Small-cap stocks (Russell 2000 Index) also had momentum early in the quarter but changed course and ended the quarter down 5.1%. Year-to-date, small cap stocks are still up 2.5%, but meaningfully trail large caps. On a style basis, growth stocks lagged value stocks during the quarter.
Stock gains have remained unusually narrow, with the largest stocks in the index leading the way. The standout performers are those sectors with the largest stocks while most other sectors have been relatively flat. Consumer discretionary has been driven higher by a 51% gain from Amazon and a 103% return from Tesla. The information technology sector has outperformed thanks to Apple (32%), Microsoft (33%) and NVIDIA (198%). Communication services has been propelled higher by a 48% return for Alphabet and 149% from Meta Platforms. These seven stocks make up the “Magnificent Seven” that account for the majority of year to date returns of the S & P 500. The equally weighted S & P 500 index is roughly flat this year in comparison.
Within foreign markets, developed international stocks (MSCI EAFE) declined 4.1% in the quarter, and are up roughly 7.1% year to date. Emerging markets stocks (MSCI EM) fell 2.9% in the quarter are are up 1.8% this year through September. The U.S. dollar surged over 3% during the quarter, resulting in a headwind for foreign markets. Both developed international and emerging markets stocks outperformed the S & P 500 in local currency terms but underperformed after converting returns to U.S. dollars.
Moving to the fixed income markets, core bonds (the AGG) fell 3.2% in the quarter as interest rates rose. The benchmark 10-year Treasury yield climbed nearly 70 bps in the quarter, ending the period with a 4.59% yield, the highest level since 2007. High yield bonds managed to eke out a small quarterly gain and are up 6% for the year.
Finally, our alternative strategies which include real estate, private credit and equity have outperformed core bonds for the year but have underperformed equities right in line with our expectations.
We are pleased with our Global Asset Allocation strategies as most have outperformed their strategic benchmarks for the year. Absolute returns were positive across the board, with higher returns from our more growth-oriented strategies as would be expected in a strong period for equity returns. There never being any guaranty as to future profits, based upon current conditions, we remain confident that our investment approach will lead us to opportunities which will serve our clients well over the long term.
The big questions remain – are we going to have a soft landing or a hard landing, and the timing. The answer will likely lead to meaningfully different market outcomes. If the Fed can manage to guide the economy to a soft landing, we would expect to see the market’s gains broaden out to beyond the large-cap technology related sectors. Conversely, a hard landing would likely lead to further declines.

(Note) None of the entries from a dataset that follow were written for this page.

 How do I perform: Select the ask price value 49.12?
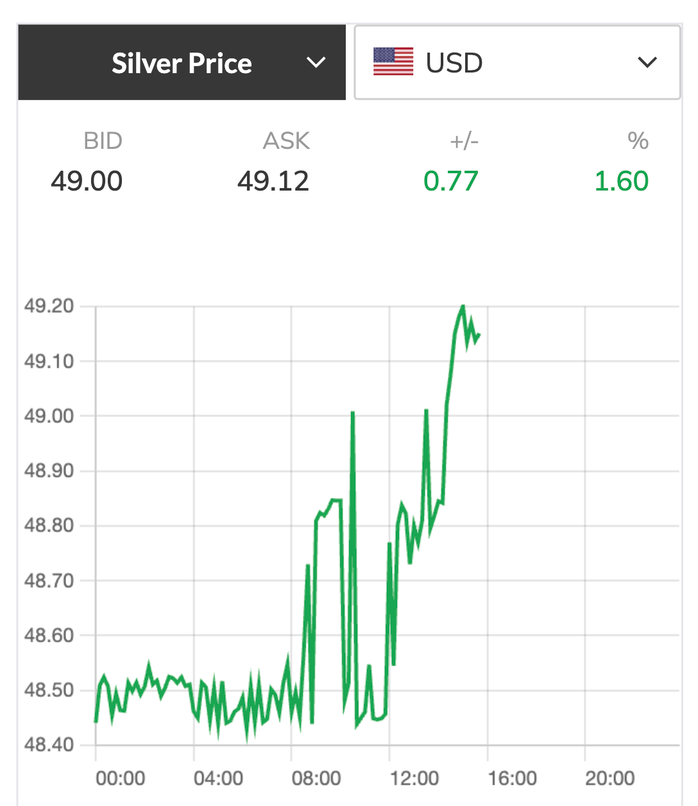click(x=273, y=181)
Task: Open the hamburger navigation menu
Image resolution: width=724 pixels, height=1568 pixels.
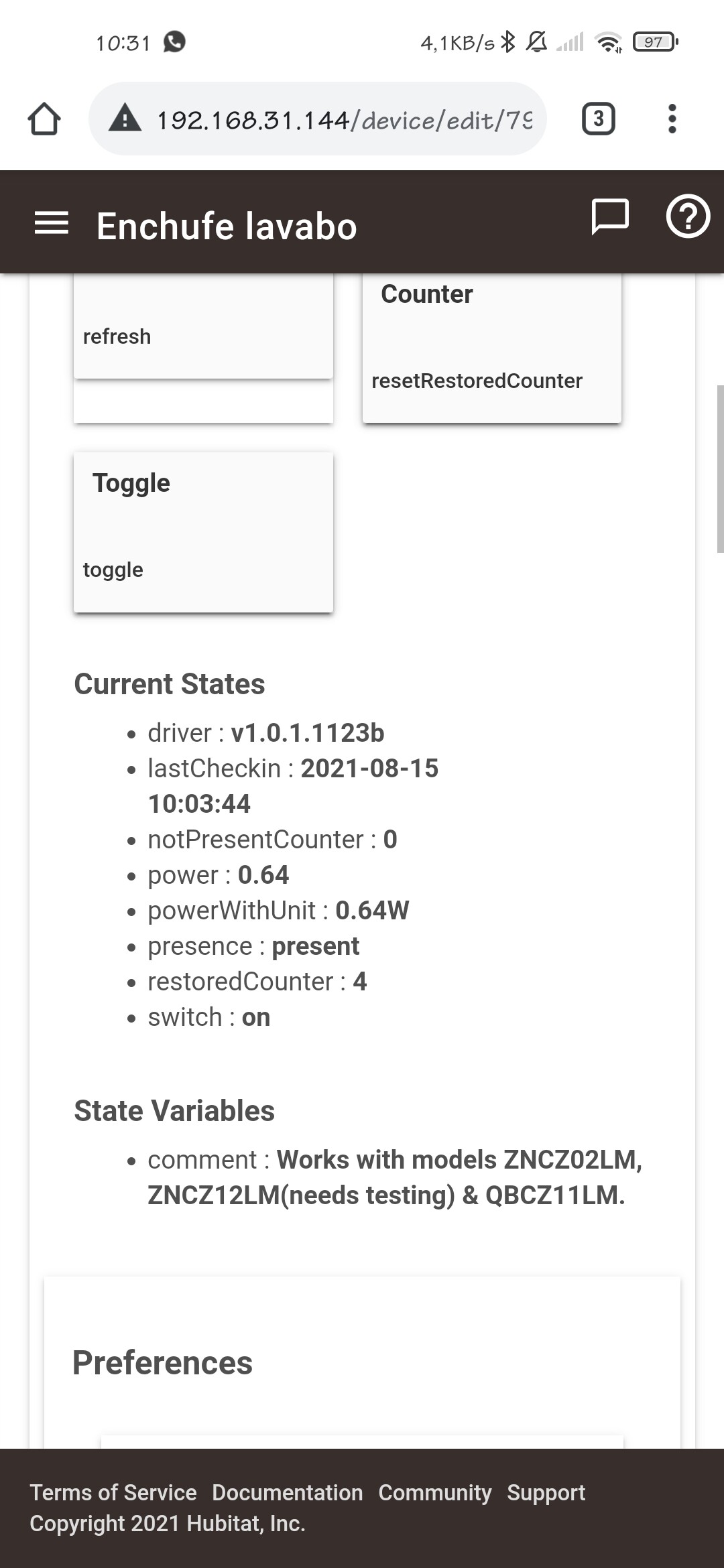Action: pyautogui.click(x=52, y=223)
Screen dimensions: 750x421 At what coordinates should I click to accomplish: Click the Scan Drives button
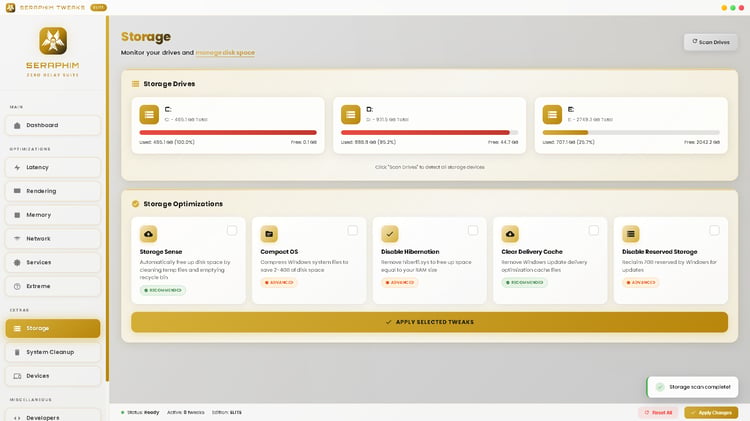(x=711, y=42)
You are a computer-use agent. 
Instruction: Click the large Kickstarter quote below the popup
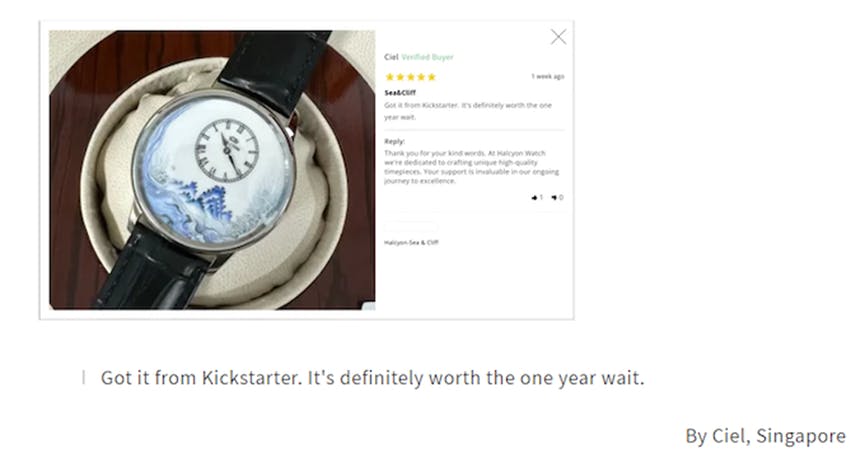[x=372, y=378]
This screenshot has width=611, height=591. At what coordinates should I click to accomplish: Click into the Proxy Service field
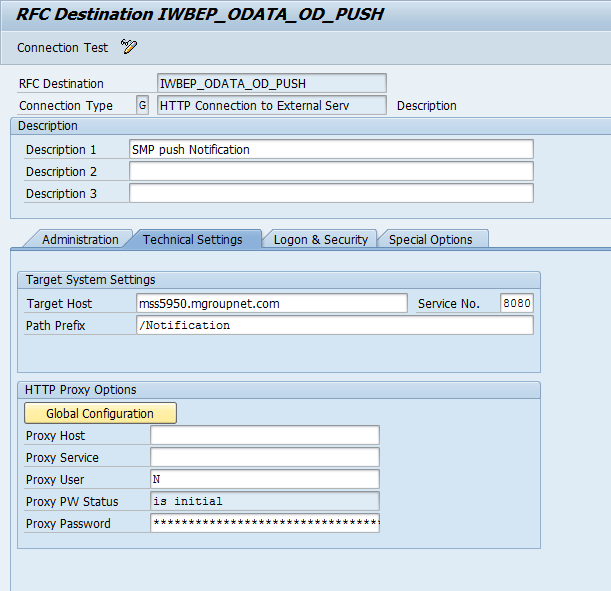[265, 457]
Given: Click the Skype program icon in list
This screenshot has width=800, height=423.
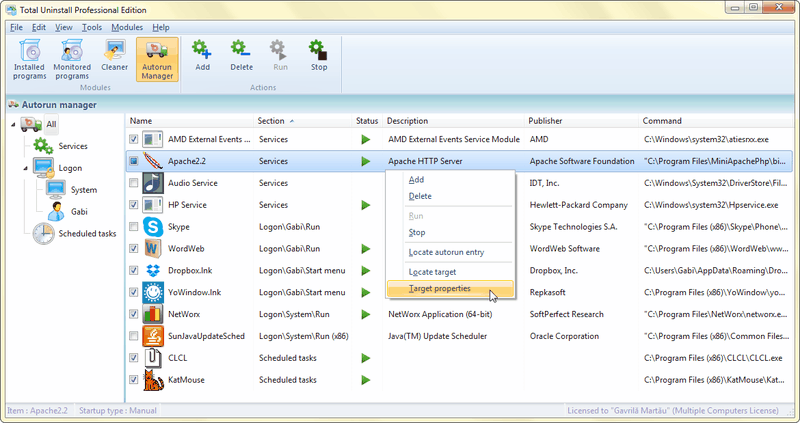Looking at the screenshot, I should pyautogui.click(x=152, y=226).
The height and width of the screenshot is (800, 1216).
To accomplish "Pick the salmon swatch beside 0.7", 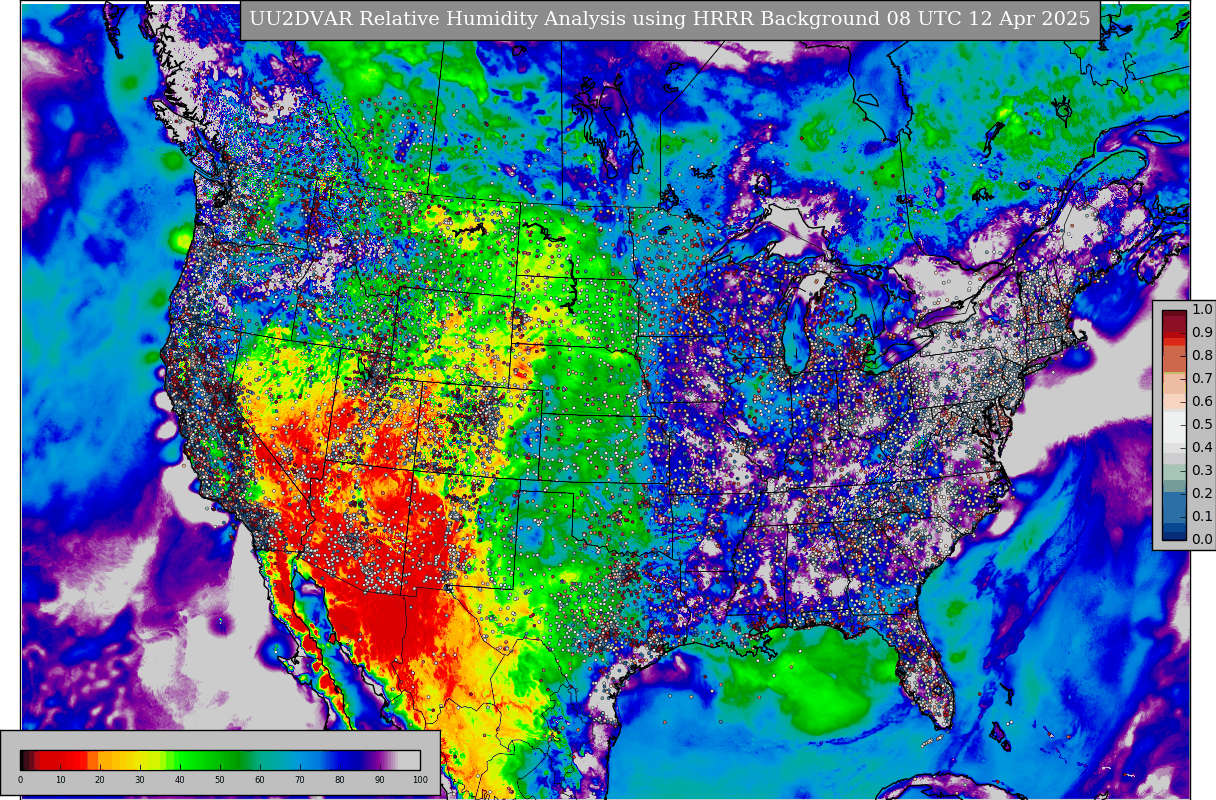I will tap(1174, 381).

We believe both growth and inflation have peaked. We expect growth to slow and inflation to continue to contract. This year’s broad based economic resilience will likely give way to weakness next year as sources of fiscal support diminish and the delayed effects of tighter monetary policy exert a stronger influence on the economy. With tighter money and credit conditions, it’s likely that the impact of higher rates is just at the beginning, and we expect it will be a drag on consumers and corporations. Higher rates should result in less spending, which eats into consumption. Bank lending should remain constrained in the near to intermediate term further constraining growth.
We maintain our view that the most likely outcome over the next few quarters is a mild recession. Historically, the odds are unfavorable for the economy avoiding a recession after the Fed has been aggressively tightening. And we have yet to see the full (lagged) impact of this cycle’s monetary tightening on the real economy. There have been three instances out of 13 where the Fed tightening cycle ended without a recession. We don’t expect a severe 2008 or 2020 type of recession. Household and corporate balance sheets appear to be in good shape and raising rates to 5% the Fed now has room to cut them again in the next recession, which should soften any downturn.
Inflation Has Peaked
The good news is that inflation has come down meaningfully from its June 2022 high of 9.1%, thanks in part to the Federal Reserve’s rapid rate hikes. At this point, it seems that the rate hikes are close to an end. In late September, the Federal Reserve maintained the target range for the federal funds rate at a 22-year high of 5.25%-5.5%, following a 25 bps hike in July. The September pause was in line with market expectations. But Fed Chair Powell signaled there could be another hike this year saying that the FOMC cannot allow inflation to get entrenched in the U.S. economy, and they will do what it takes to get it down to their target of 2% over time. The most recent year-over-year inflation number was 3.7%, still higher than the Fed’s long-term target but meaningfully lower than the June peak. Projections released in the Fed’s dot plot showed the likelihood of one more 25 bps increase at the November meeting, then two cuts in 2024.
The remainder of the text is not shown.